**How to complete this task:** Could you repeat exactly the lines below, from the line containing "Task: Open the hamburger menu in the header" through the last one, both included, while leaving out any pictures?

**Given data:**
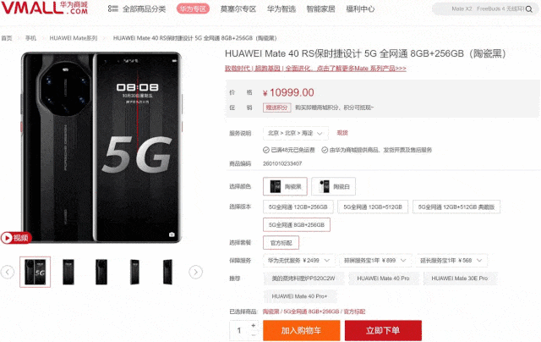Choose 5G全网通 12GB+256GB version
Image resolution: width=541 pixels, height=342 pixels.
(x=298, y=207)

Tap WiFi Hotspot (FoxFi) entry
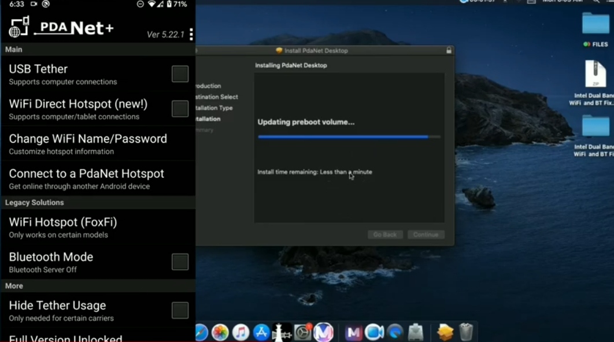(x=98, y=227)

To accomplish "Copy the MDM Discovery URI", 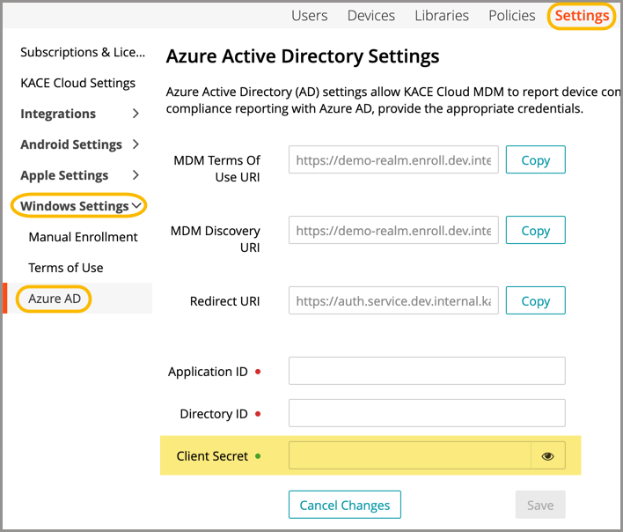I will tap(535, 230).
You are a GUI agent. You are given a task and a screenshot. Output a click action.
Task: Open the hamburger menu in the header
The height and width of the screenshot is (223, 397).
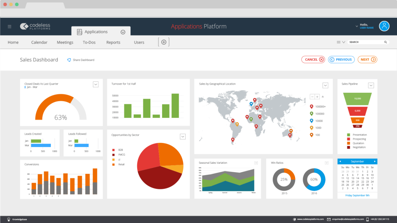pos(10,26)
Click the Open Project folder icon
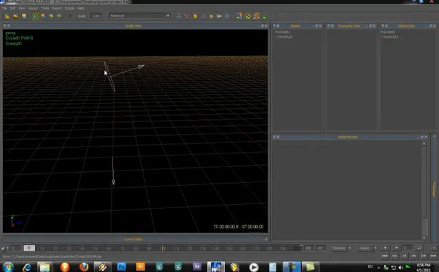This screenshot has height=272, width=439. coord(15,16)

**Answer box:**
Task: Open the hamburger menu in the header
The height and width of the screenshot is (223, 397).
pos(10,26)
Click the Open Project folder icon
This screenshot has height=272, width=439. coord(15,16)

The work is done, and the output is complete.